##### Document text
Tuesday, September 26, 2006

I feel dumb when I meta-blog

Blogging about blogging always makes me feel absurd. I mean, where does it end? It's easy to envision someone blogging about blogging about blogging -- for example, if one complained on her blog about bloggers blogging about blogging. Pretty soon someone else would blog about blogging about blogging about blogging, and the entire blogsphere might enter some crazy hall-of-mirrors state where every blog would simply read: "Blog-blog-blog-GINGER-blog-blog-blog-blog-GINGER-blog-blog..."*

But. I've been struggling with this blog business. Blogging was a lifeline when I was living in infertility's unfinished basement. Then I got so miserable that I literally couldn't make myself log onto my blog, or put together a post -- even to update friends, or say good-bye. I was completely paralyzed. Later, I lucked out in one of my IVF cycles, and ended up with two kids. By then I felt too guilty to log onto the old blog, even though I thought about it a lot, because of the way I had suddenly dropped out of sight. And it seemed inappropriate to update it -- the last thing we infertile people need to hear some days is that yet another person has gotten randomly lucky while we're still struggling. Besides, it had been a while; by then I doubt anyone was checking in for news. Ahh, guilt, rationalizations and neuroses...what a fine brew.
##########
● Tasks and exercises
• 1. Could you set down the meta-blogging post word for word, from "But. I've been" to "a fine brew."?
• 2. How might the blog post about meta-blogging go on? Write its next part, picking up right after the final sentence shown.
##### Collected material
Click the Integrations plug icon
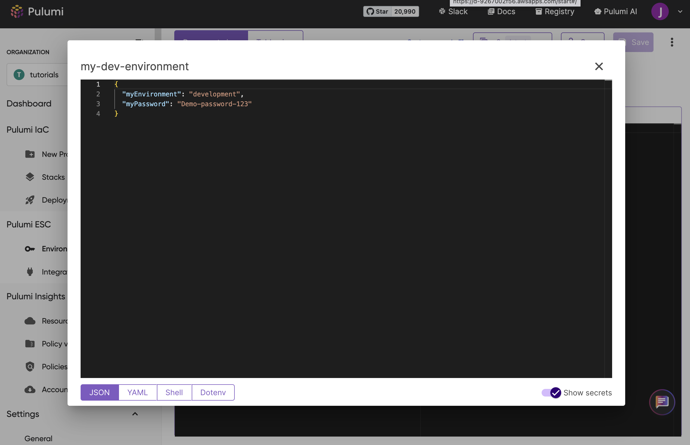This screenshot has width=690, height=445. coord(30,272)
##########
● Exercise results
• 1.
But. I've been struggling with this blog business. Blogging was a lifeline when I was living in infertility's unfinished basement. Then I got so miserable that I literally couldn't make myself log onto my blog, or put together a post -- even to update friends, or say good-bye. I was completely paralyzed. Later, I lucked out in one of my IVF cycles, and ended up with two kids. By then I felt too guilty to log onto the old blog, even though I thought about it a lot, because of the way I had suddenly dropped out of sight. And it seemed inappropriate to update it -- the last thing we infertile people need to hear some days is that yet another person has gotten randomly lucky while we're still struggling. Besides, it had been a while; by then I doubt anyone was checking in for news. Ahh, guilt, rationalizations and neuroses...what a fine brew.

• 2.
I'd like to blog again. I miss how blogging forces me sort and shape this sticky muddle of thought that gums up the old coconut. I (mostly) don't have the acute fury-dipped-in-a-delicious-depression-coating to feed my posts this time. Okay, I still say "fuck" a lot, and I have a chronic case of bitter infertile baggage. But the saw says to write what you know -- and right now, I don't feel like I know much about all this new stuff. Less than a year into Scampy's and Impy's lives, things still feel surreal. I tried, with my first few posts, but I wasn't sure what my point was.

Now, after several months ignoring the blogging, I find myself spending my decompression time on staggeringly useless things, even by my lax standards. Please don't misunderstand -- I am unapologetic in my love for empty calorie entertainment. However (and I'll keep this non-specific out of embarrassment), when a non-specific one is spending one's limited relaxation time watching reruns of bad reality TV programming and reading Television Without Pity recaps of shows one's never even seen, one would do well to re-evaluate. I still don't have a point, but I've decided to spend more of my decompression actively doing something.

Anyway, blah.

*Blah-blah-blah-obligatory-Gary-Larson-reference-blah-blah-blah...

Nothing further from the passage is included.